#### Work instructions:
Take the line that contains "Where should I click to: Reply" and each line after it to the end of the material below, and return them exactly, minus the pictures.

#### Data in this exercise:
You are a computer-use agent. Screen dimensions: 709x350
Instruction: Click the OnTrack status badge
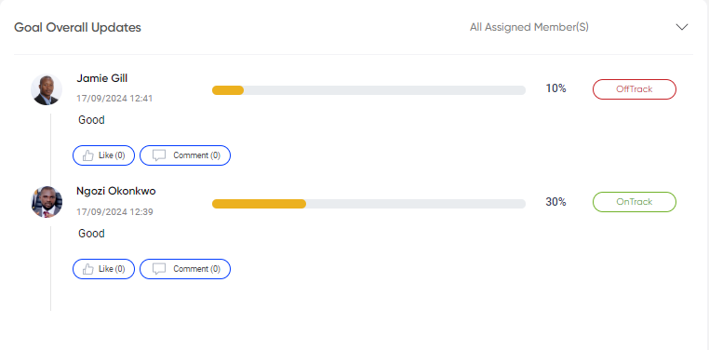[635, 202]
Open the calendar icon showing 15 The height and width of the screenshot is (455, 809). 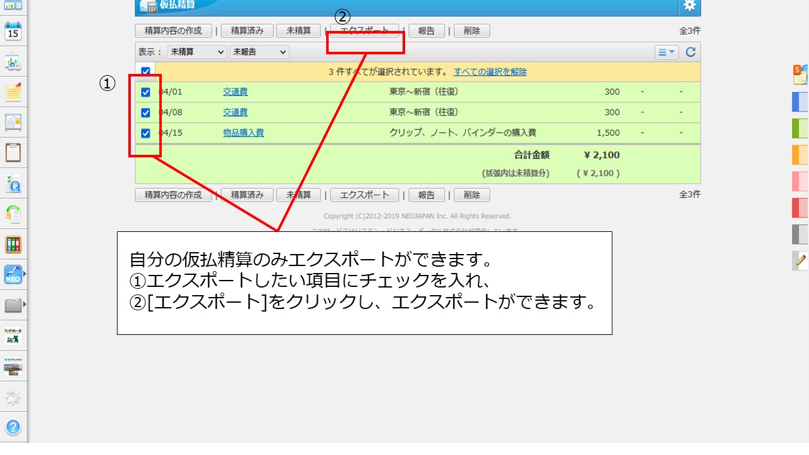[x=13, y=31]
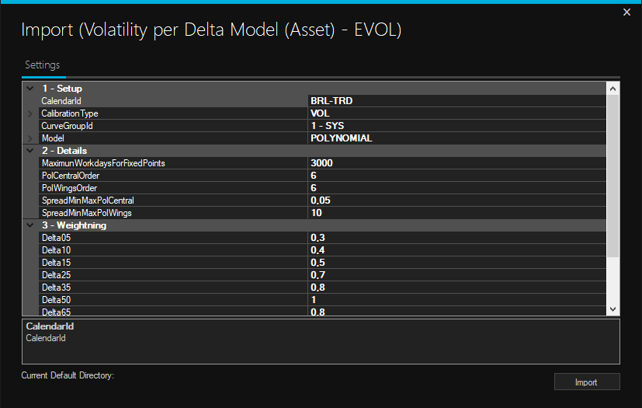Viewport: 642px width, 408px height.
Task: Change SpreadMinMaxPolWings value 10
Action: (x=456, y=213)
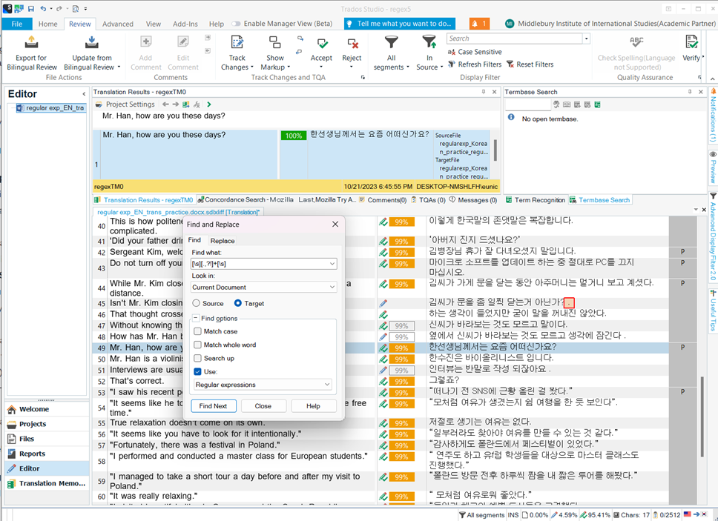Open the Look in dropdown
Viewport: 718px width, 521px height.
tap(332, 287)
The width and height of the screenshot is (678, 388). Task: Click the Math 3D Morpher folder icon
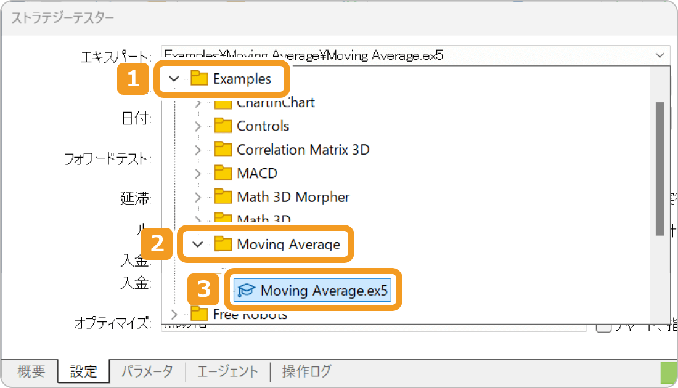coord(223,196)
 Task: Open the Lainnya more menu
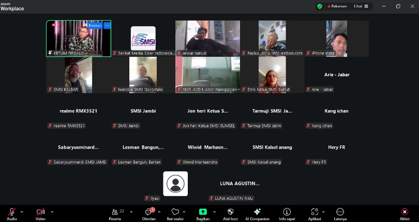pos(340,212)
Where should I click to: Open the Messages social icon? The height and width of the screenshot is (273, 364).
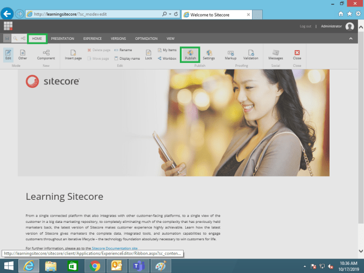coord(275,54)
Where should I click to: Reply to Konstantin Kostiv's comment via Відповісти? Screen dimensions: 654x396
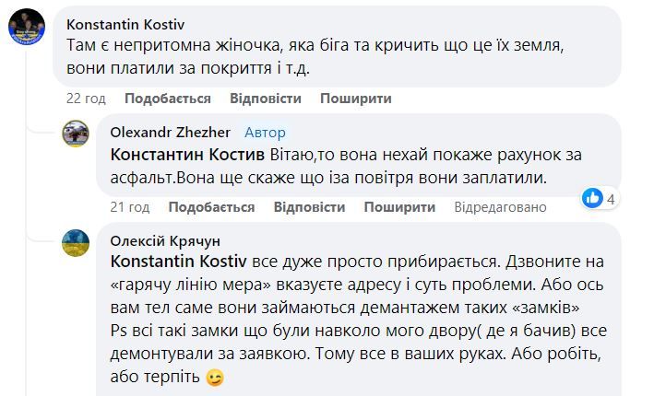(x=266, y=99)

#### Result below:
Where should I click to: Reply to Konstantin Kostiv's comment via Відповісти? Screen dimensions: 654x396
(x=266, y=99)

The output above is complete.